— Мне три дня назад сон приснился, товарищ капитан-лейтенант. Будто змеи обвивают тело. А вчера лошади окружили и брыкаются задними ногами. Проснулся сегодня и сразу осенило: кладовщик, охламон, обсчитал.
Шабанов не удержался тогда, сказал:
— Сам ты охламон. Учти: нам на лодке жулики не нужны. Не такое место. Хоть сегодня спишу тебя к ядреной матери. А шоколад завтра на полке лежать должен.
Ночью подул холодный норд-вест. Шедшую под дизелями лодку крутая волна валила с борта на борт, как куклу-неваляшку. Потоки ледяной воды заливали стоявших на мостике командира, вахтенного офицера и лейтенанта Доброго. Доктор упросил командира разрешить ему постоять немного на мостике. Сейчас он стоял рядом с Шабановым, упершись руками в ограждение, в кожаном реглане и зюйдвестке, ну прямо настоящий морской бродяга с парусного клипера середины прошлого века. Шабанов видел, как изменился доктор за время последнего похода. Его по-детски припухшее веснушчатое лицо набрякло, под глазами пролегли глубокие тени. Но он знал, как хорошо держался лейтенант во время всего плаванья, как сразу нашел правильный тон в отношениях с личным составом, как он по-настоящему заботлив, добр и необидчив.
— Ну что, медицина, будем еще плавать вместе? — крикнул он, наклоняясь почти к самому уху Доброго.
— Будем, товарищ командир.
— И я так думаю. А теперь марш вниз. Нечего на мостике торчать.
Шабанов поглубже нахлобучил зюйдвестку, взглянул на циферблат часов и подумал, что продлись подводный поединок еще некоторое время, и ему не выдержать. Еще никогда, пожалуй, он так не уставал, как сейчас. В голове шумело, веки были тяжелыми, а ноги просто подгибались от слабости.
«Как там Нина и Лешка без меня? Небось скучают, ждут не дождутся, — Шабанов улыбнулся. — Это плохо, когда моряка на берегу никто не ждет. Кто-кто, а он это хорошо знает. Сколько лет бобылем прожил. Нужно будет доктора к себе пригласить. Пусть проведет вечер в семье. Как Нина, интересно, доктора окрестит? У нее ж талант давать хлесткие характеристики. Его она называет «раскладушка». Это за худобу, с которой она борется изо всех сил, но сделать ничего не может. Своего директора — женщину недобрую и плоскогрудую — «Доска почета». А соседку по квартире — манерную, любящую изображать ребенка — «вечная весна». Все эти клички выскакивали из нее просто, естественно, без тени злобы… Жаль, конечно, что старпом уходит. Отличный был старпом. Моряк хороший и человек веселый. А это тоже не последнее качество на подводной лодке. Придется Баранова выдвигать. Опыта у него маловато и паниковать любит».
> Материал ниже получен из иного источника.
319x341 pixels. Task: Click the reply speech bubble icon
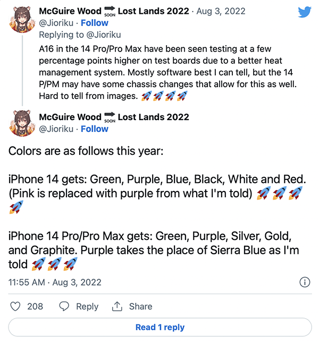click(64, 306)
— Товарищ командир! — раздался голос из центрального поста. — Время ложиться на курс 190 градусов.
— Добро. — Это он, будущий старпом.
Шабанов закашлялся, закурил, прикрывая папиросу полой реглана. И от первых же затяжек пошли темные круги перед глазами, затошнило. Он ухватился рукой за приваренную к ограждению мостика ручку, постоял несколько минут, не шевелясь, глубоко дыша. Головокружение прошло. Команда считает его трехжильным. Вернется в Полярное и будет пять дней отсыпаться. Вставать будет лишь для еды.
Часам к семи утра ветер совсем стих, волнение моря немного улеглось. После почти бессонной ночи Шабанову неудержимо захотелось есть. Он спустился в центральный пост, сел на низенькую разножку прямо под открытым люком и попросил принести чего-нибудь перекусить. Когда минут через десять, кок принес разогретую тушенку с рисом, он увидел, что командир, сидя, приткнувшись спиной к тумбе гирокомпаса, крепко спит. Ему снился штабс-боцман Хорст Циммерман. Он обнимал Нину. Поэтому Шабанов вздрагивал во сне и стонал.
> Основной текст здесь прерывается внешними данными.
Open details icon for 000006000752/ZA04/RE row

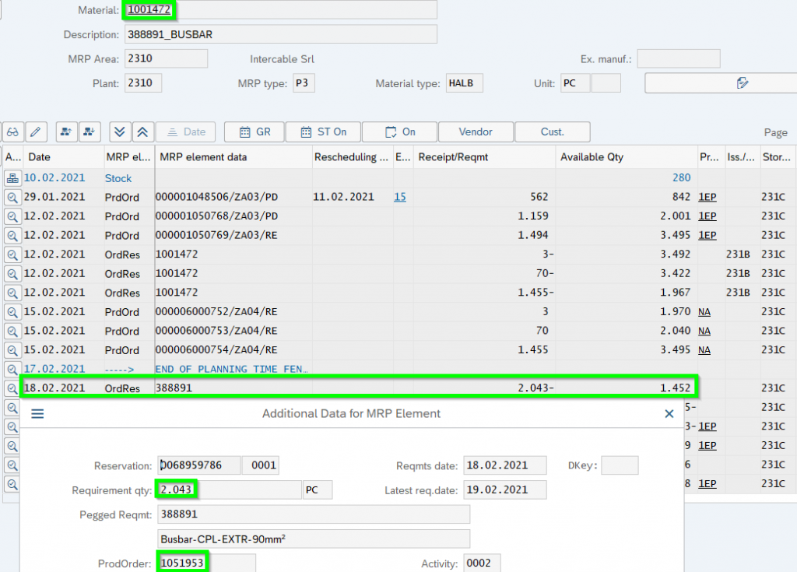pos(12,312)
— Не будить, — приказал старпом.
На траверзе полуострова Рыбачий лодку встретил специально высланный навстречу тральщик ОВРА. На его левом фале полоскались на ветру флаги: «Добро», «Еры», «Четверка».
— Поздравляют с победой, — прочитал сигнальщик.
Совсем рядом был остров Кильдин, круто обрывающиеся в воду скалистые берега Кольского полуострова, родная Екатерининская гавань, Полярное, дом. По установившемуся на флоте обычаю комендоры готовились дать два холостых выстрела из пушки. Никто не сомневался в потоплении вражеской субмарины. Трудный поход подходил к концу.